Usine ou autel, pourtant, on hésite. Là se dévoile une autre cité dans la ville, une Cité interdite dont on aurait, comme pour les cathédrales d'antan, rendu publics les contours pour mieux en préserver l'autel, le coeur alchimique d'un monde finalement plus réel à nos yeux que les lignes sans reliefs de nos paysages ordinaires. Les scenarii sont de nouveaux Testaments, les studios d'autres temples, les lettres géantes du Hollywood Sign le symbole, Mulholland Drive le chemin sacré - ou initiatique -, les cinémas eux-mêmes les églises de la nouvelle religion du monde, de loin la plus puissante de toutes parce qu'elle est fondée sur le désir - oui, c'est cela, le message à la fois libérateur et mortifère du Parfum.

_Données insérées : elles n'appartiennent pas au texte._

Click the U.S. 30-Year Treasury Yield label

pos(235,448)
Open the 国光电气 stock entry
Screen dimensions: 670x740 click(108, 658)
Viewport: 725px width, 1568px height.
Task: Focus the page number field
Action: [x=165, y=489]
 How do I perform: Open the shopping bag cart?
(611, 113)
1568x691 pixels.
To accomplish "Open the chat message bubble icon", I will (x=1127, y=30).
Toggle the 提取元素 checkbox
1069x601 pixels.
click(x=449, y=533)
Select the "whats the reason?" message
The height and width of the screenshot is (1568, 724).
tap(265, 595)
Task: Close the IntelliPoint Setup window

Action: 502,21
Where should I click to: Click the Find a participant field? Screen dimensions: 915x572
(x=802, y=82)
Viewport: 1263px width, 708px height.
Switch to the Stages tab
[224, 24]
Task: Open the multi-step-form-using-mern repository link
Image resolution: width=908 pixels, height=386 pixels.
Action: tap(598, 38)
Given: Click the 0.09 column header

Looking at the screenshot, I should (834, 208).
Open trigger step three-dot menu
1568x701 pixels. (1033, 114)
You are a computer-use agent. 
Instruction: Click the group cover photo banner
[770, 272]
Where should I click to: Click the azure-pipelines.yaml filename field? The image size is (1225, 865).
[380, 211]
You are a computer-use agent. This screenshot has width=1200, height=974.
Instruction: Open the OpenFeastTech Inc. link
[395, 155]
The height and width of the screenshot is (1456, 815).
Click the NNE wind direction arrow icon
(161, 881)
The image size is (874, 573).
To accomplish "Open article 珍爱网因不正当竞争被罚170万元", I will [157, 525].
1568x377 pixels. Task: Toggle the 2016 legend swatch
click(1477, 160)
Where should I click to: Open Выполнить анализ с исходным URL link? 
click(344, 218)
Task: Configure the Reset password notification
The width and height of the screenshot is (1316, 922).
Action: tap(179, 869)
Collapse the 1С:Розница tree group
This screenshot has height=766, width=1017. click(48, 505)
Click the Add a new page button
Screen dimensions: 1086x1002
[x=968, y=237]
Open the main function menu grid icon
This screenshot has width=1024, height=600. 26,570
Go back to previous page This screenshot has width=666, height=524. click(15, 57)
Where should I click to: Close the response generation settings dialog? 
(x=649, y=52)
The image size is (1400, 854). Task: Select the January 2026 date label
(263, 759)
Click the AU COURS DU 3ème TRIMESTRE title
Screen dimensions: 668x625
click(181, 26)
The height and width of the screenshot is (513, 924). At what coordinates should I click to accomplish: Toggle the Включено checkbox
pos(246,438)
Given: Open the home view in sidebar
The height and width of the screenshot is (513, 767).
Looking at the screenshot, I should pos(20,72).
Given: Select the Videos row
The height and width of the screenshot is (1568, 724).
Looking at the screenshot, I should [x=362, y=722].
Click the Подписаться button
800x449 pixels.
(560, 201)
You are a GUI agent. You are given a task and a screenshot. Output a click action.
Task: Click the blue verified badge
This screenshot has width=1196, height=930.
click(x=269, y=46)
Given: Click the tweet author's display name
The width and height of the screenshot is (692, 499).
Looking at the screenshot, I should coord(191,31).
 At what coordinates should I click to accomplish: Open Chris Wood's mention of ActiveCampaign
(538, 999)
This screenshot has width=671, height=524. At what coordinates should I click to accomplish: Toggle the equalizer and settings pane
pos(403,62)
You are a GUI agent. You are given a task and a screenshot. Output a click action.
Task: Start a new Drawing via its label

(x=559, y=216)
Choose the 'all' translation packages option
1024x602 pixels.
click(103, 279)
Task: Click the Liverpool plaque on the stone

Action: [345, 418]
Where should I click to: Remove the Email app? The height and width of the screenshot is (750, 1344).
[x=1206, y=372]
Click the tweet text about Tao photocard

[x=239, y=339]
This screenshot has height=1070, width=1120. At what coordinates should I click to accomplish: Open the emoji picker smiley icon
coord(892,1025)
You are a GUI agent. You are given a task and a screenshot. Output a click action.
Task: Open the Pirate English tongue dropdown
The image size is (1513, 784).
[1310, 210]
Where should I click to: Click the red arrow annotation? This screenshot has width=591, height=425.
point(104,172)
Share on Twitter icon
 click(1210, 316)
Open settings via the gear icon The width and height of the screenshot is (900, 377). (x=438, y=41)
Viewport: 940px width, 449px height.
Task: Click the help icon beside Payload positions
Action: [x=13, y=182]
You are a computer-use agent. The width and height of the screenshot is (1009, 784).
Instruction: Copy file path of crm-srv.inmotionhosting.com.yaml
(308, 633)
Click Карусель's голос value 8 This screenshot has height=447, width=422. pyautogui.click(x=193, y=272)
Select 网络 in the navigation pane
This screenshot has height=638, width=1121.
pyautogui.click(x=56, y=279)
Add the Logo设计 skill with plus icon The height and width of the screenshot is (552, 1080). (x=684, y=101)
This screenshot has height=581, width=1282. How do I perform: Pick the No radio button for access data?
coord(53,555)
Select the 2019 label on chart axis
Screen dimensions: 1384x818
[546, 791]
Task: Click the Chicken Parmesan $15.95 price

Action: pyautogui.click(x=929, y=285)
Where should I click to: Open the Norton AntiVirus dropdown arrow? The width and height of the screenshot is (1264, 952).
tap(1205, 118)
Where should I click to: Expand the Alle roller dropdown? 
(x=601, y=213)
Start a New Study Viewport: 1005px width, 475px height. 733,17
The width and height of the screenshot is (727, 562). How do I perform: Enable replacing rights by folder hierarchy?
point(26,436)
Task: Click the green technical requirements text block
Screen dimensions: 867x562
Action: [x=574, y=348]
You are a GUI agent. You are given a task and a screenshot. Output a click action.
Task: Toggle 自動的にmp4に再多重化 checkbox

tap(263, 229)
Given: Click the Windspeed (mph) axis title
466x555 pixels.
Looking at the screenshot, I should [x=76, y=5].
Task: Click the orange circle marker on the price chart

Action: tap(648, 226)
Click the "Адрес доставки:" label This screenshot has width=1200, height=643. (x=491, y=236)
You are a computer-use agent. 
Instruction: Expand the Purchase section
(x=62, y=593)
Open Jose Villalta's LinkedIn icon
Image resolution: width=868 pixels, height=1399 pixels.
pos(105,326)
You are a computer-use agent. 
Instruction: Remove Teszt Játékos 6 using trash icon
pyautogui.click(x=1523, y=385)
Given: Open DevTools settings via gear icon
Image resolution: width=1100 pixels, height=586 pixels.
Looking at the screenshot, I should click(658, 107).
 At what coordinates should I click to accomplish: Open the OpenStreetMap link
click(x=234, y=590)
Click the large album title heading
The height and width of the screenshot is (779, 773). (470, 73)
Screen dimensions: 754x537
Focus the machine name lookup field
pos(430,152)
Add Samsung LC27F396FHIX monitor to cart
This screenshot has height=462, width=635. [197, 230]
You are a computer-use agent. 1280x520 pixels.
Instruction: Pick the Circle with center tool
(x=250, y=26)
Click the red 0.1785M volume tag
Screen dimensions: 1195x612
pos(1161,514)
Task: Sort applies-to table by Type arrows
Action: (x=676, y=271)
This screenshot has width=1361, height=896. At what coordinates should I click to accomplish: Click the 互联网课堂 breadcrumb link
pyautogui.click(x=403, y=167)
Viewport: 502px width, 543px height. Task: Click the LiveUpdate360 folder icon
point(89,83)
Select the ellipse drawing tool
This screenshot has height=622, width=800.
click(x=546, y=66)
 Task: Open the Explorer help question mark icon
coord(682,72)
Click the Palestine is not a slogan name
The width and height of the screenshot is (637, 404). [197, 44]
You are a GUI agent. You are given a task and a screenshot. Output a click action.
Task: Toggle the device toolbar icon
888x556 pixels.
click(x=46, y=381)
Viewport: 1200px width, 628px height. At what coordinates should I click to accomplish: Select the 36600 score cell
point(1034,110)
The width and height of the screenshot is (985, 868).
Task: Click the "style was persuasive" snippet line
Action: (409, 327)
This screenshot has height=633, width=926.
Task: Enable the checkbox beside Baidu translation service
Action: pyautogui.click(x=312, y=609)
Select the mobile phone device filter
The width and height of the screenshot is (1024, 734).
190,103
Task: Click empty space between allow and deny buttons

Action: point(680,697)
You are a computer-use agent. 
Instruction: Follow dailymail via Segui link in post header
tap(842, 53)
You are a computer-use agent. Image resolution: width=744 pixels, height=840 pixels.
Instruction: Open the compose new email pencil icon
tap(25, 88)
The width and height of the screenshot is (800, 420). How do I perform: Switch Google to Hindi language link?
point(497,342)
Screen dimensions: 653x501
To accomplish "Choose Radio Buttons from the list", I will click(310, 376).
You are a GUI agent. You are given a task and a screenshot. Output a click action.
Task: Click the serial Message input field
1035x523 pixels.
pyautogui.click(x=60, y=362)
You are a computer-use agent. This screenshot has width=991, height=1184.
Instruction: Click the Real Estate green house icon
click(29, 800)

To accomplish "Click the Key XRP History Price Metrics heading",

El Pueblo ! De l'autre côté du West Side et de Beverly Hills, après le monde enchanté des studios et des beaux quartiers, basculer downtown vers une autre ville, celle des marchés et des gangs, des boutiques de pacotille et des trottoirs brûlants, des parkings mafieux et des rues mal famées. Au bout de Wilshire Boulevard, s'égarer dans un coupe-gorge ; le passer en roulant au pas, mais en retenant son souffle, avec l'impression qu'au moindre écart, tout pourrait basculer, un peu comme dans Une journée en enfer. Plus loin, plonger dans la lumière éblouissante du Bradburry building, presque incongru ici, comme une butte-témoin de Blade Runner. Glisser d'Olvera Street à Old Plaza, entre la maison de Sepulveda, le marché mexicain et les missions animées, à l'ombre des églises.

Repiquer à l'ouest, vers Malibu Beach. En fin d'après-midi, le ciel se fait plus opaque. Une poignée de surfeurs taquine encore la vague, quelques promeneurs remontent le rivage, la marée monte sur une plage privée, à deux pas de chez Brosnan. Dîner improvisé au bar du Duke, en dominant la mer du haut de la grande verrière qui s'ouvre largement sur l'océan - un dîner parfait de poissons du Pacifique accommodés avec des sauces hawaïennes et accompagnés de pinot californien. Sur le chemin du retour vers West Olympic Boulevard, s'arrêter un peu plus loin, sur une petite plage, à l'entrée de Santa Monica, face à l'océan.